Work order
Whenever the string "resolution" turns up in a line below, that line should be copied.

Data under study START

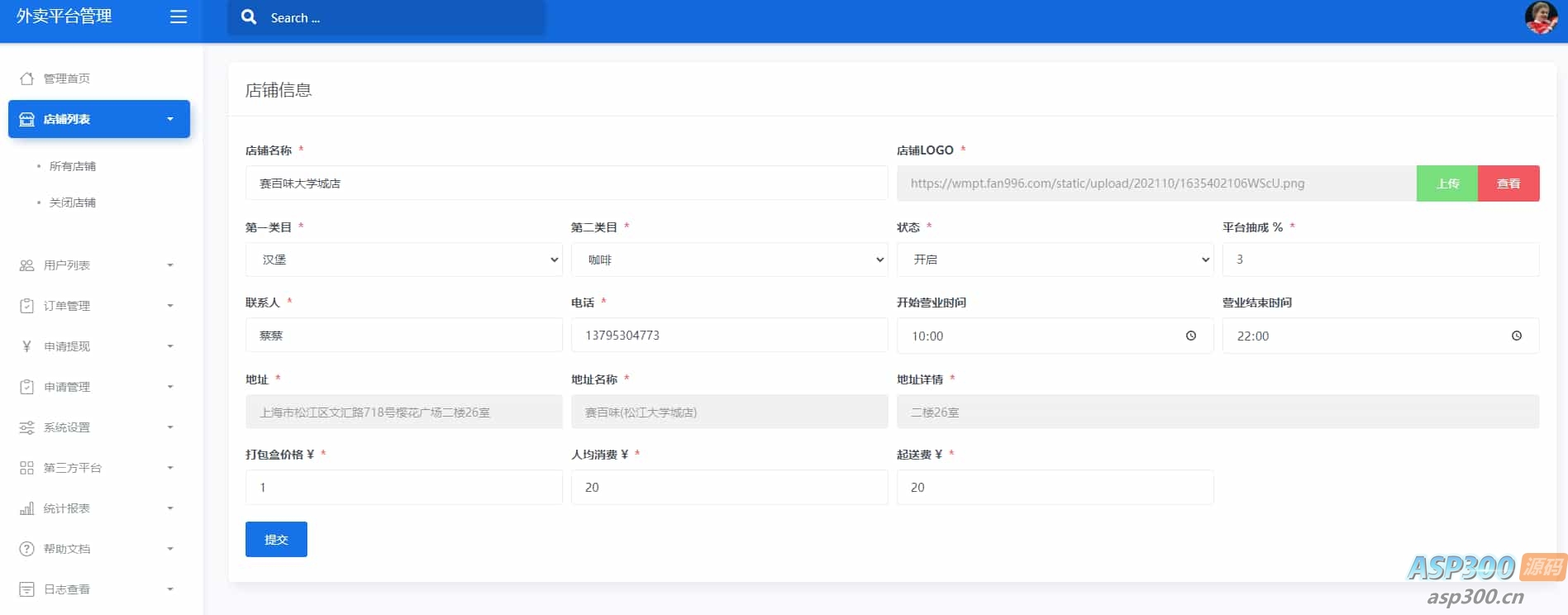Click the clock icon in 营业结束时间 field
1568x615 pixels.
tap(1516, 336)
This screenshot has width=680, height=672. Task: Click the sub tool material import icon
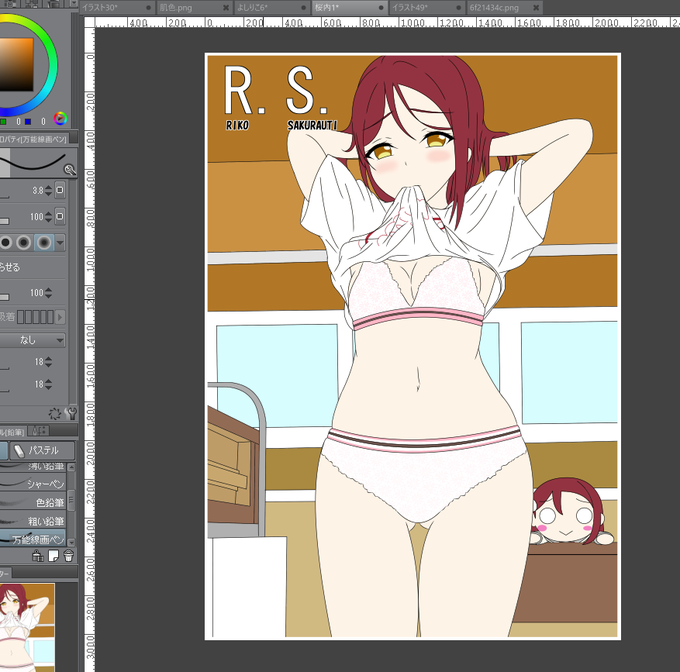click(38, 555)
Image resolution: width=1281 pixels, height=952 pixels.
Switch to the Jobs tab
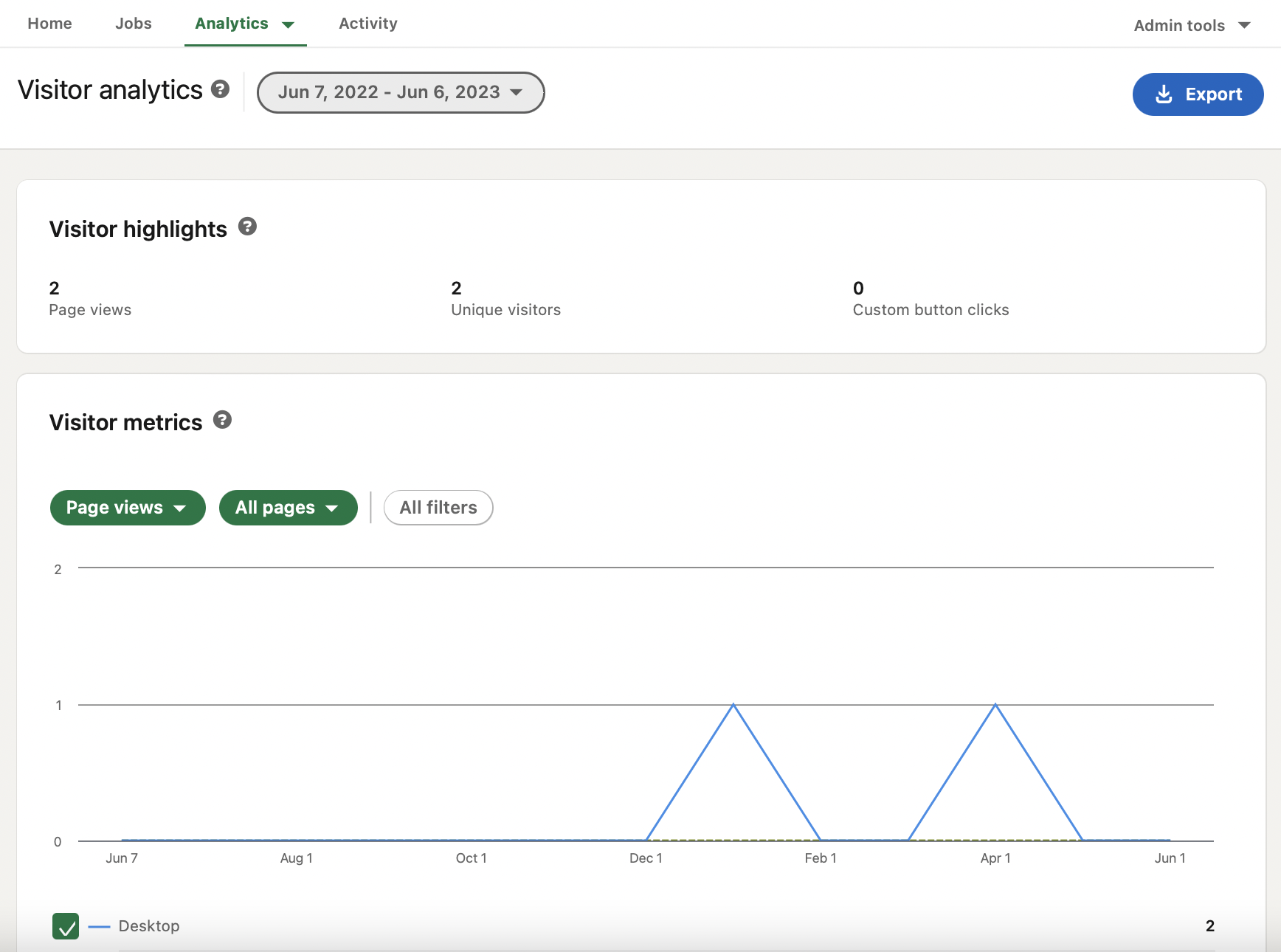click(x=134, y=24)
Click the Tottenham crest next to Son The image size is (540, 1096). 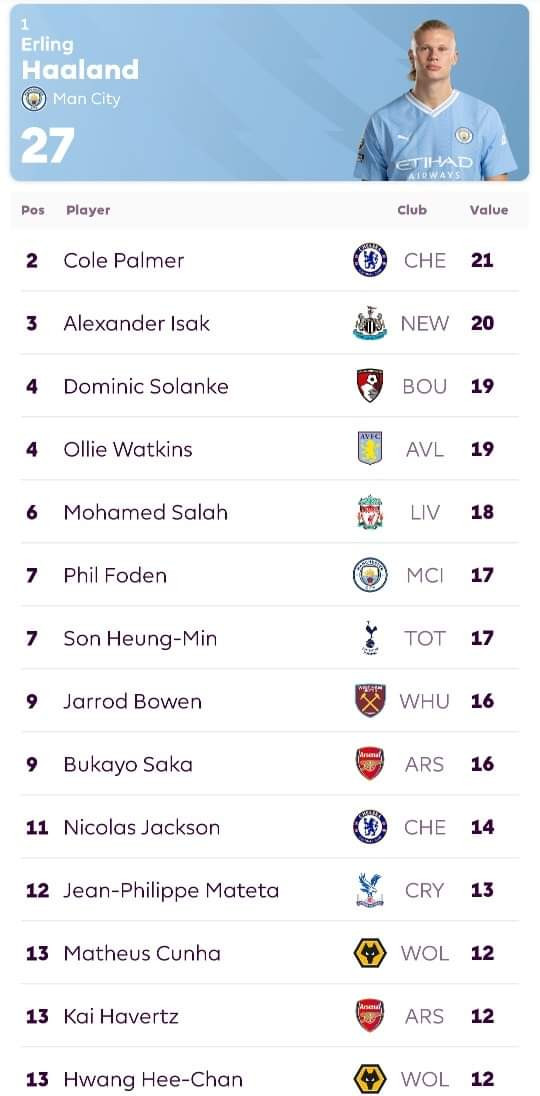pyautogui.click(x=370, y=637)
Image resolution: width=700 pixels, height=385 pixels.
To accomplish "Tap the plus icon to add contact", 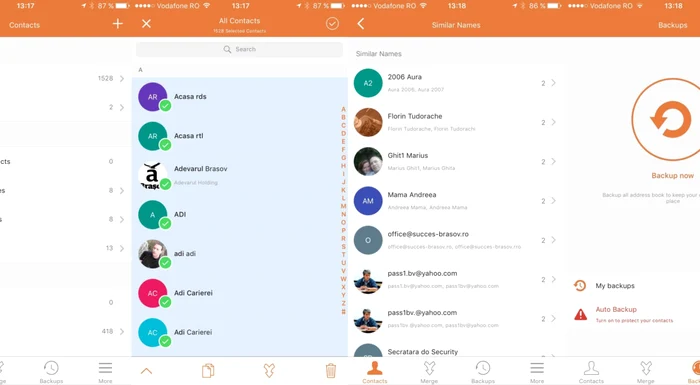I will coord(117,24).
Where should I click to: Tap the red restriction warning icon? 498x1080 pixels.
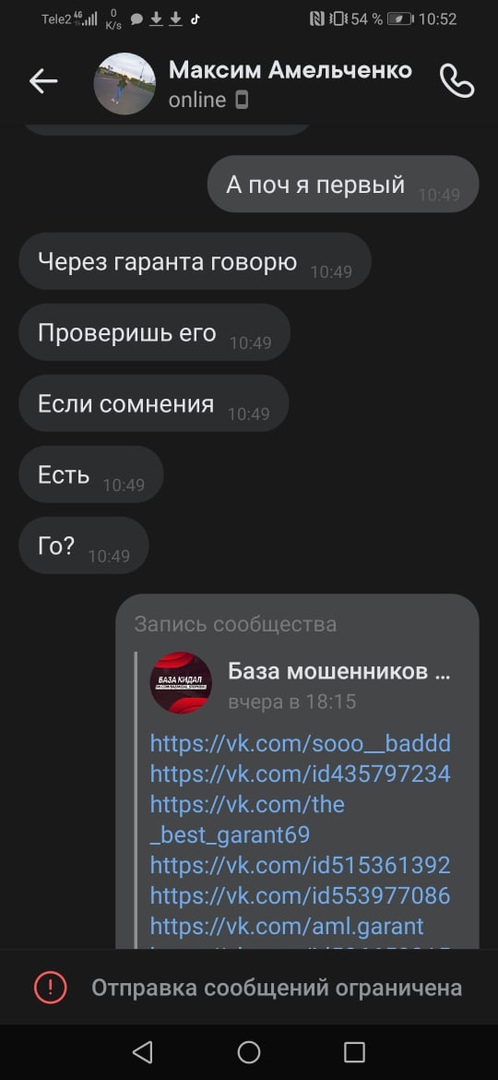(x=50, y=988)
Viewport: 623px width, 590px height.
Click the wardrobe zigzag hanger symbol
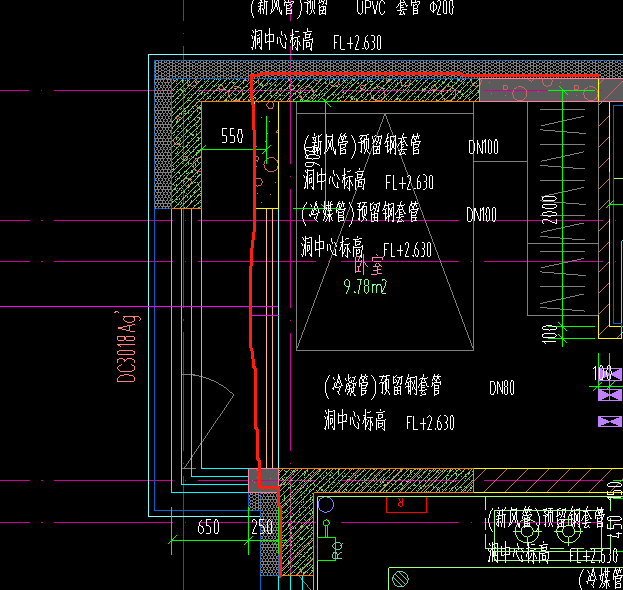(x=563, y=211)
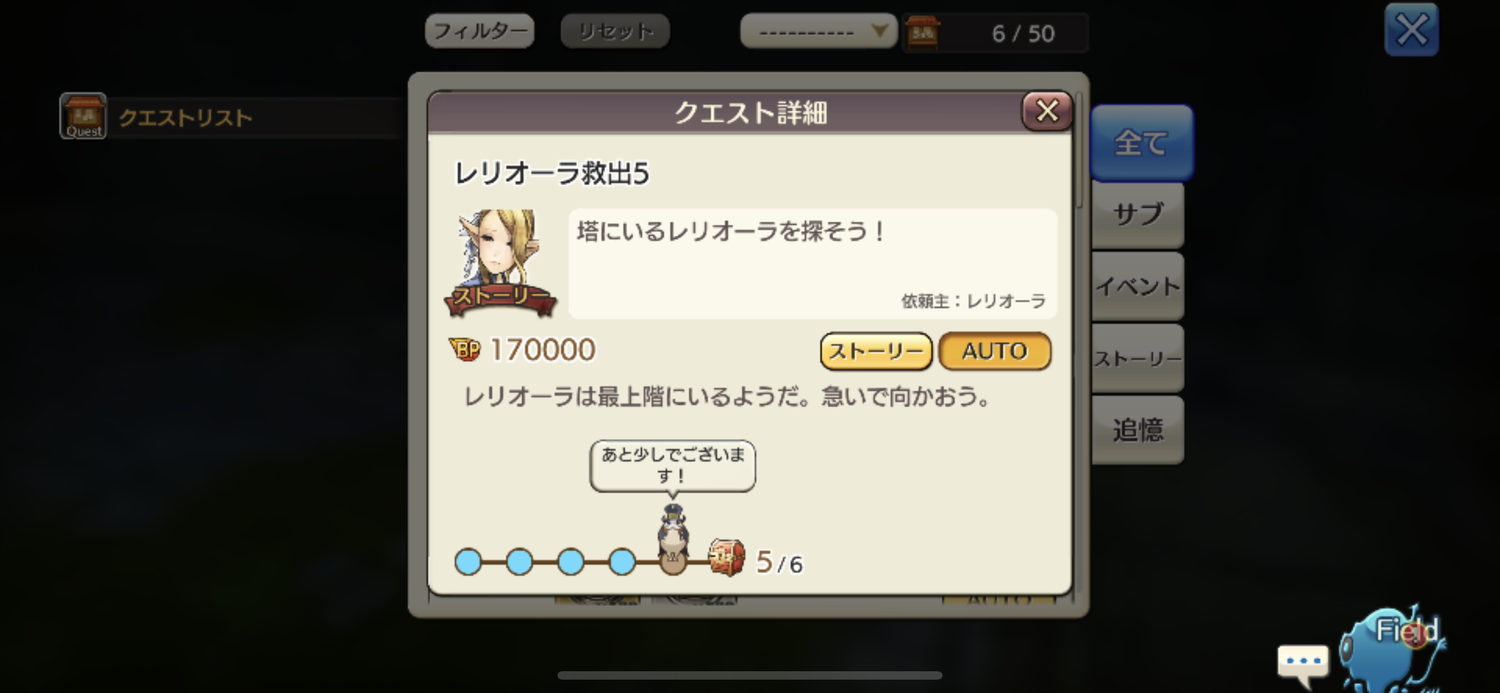Viewport: 1500px width, 693px height.
Task: Tap the treasure chest reward icon
Action: [727, 557]
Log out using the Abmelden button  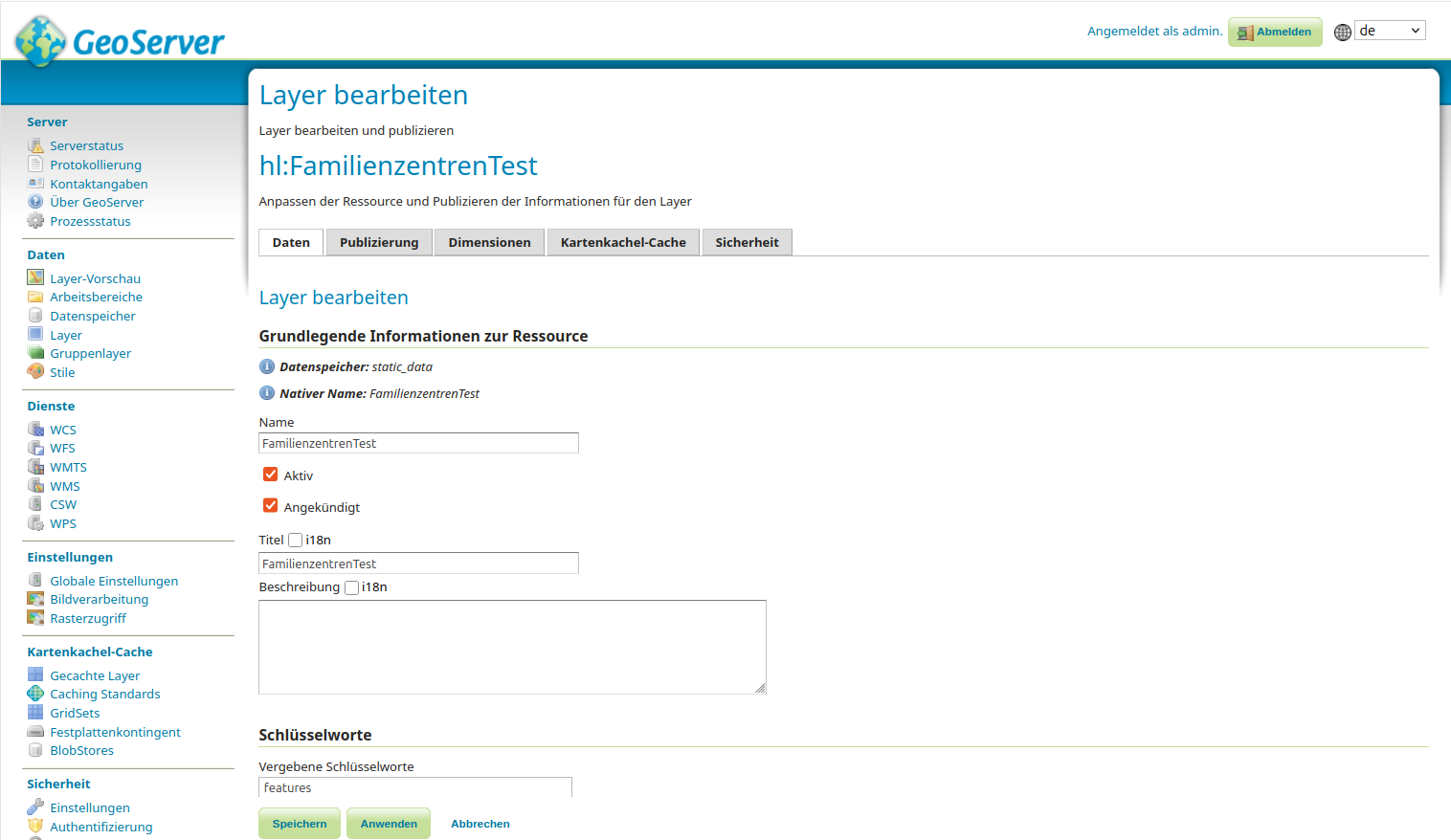pyautogui.click(x=1274, y=32)
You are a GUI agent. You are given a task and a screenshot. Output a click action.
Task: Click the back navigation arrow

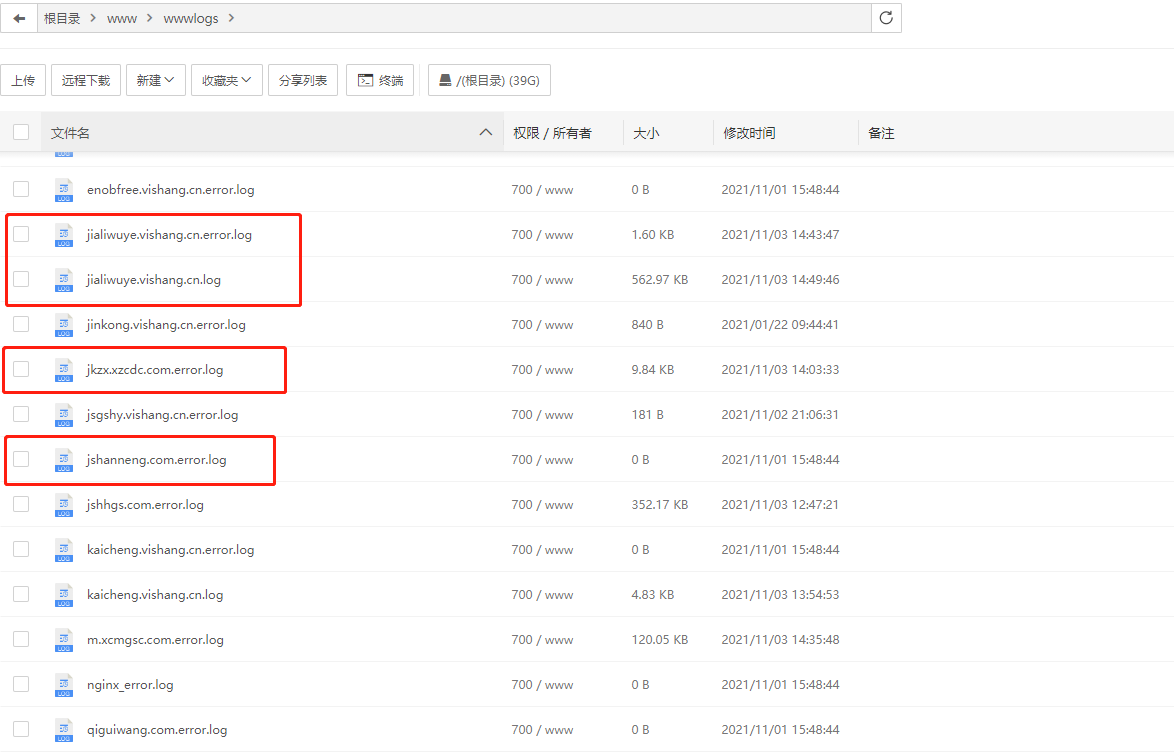[18, 17]
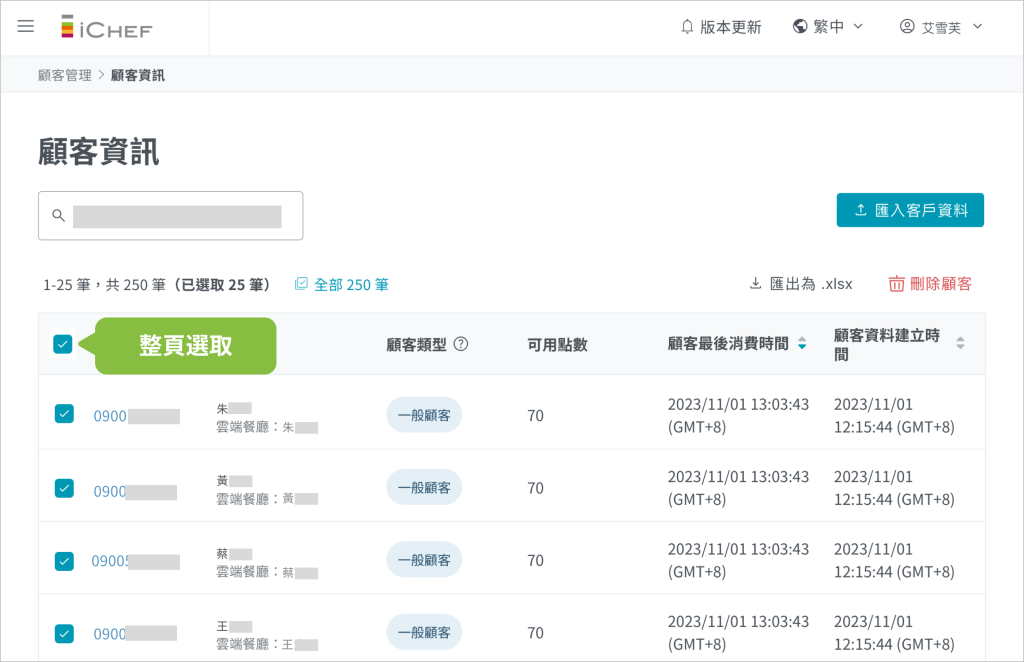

Data under study END

Problem solution
Image resolution: width=1281 pixels, height=952 pixels.
Image resolution: width=700 pixels, height=385 pixels.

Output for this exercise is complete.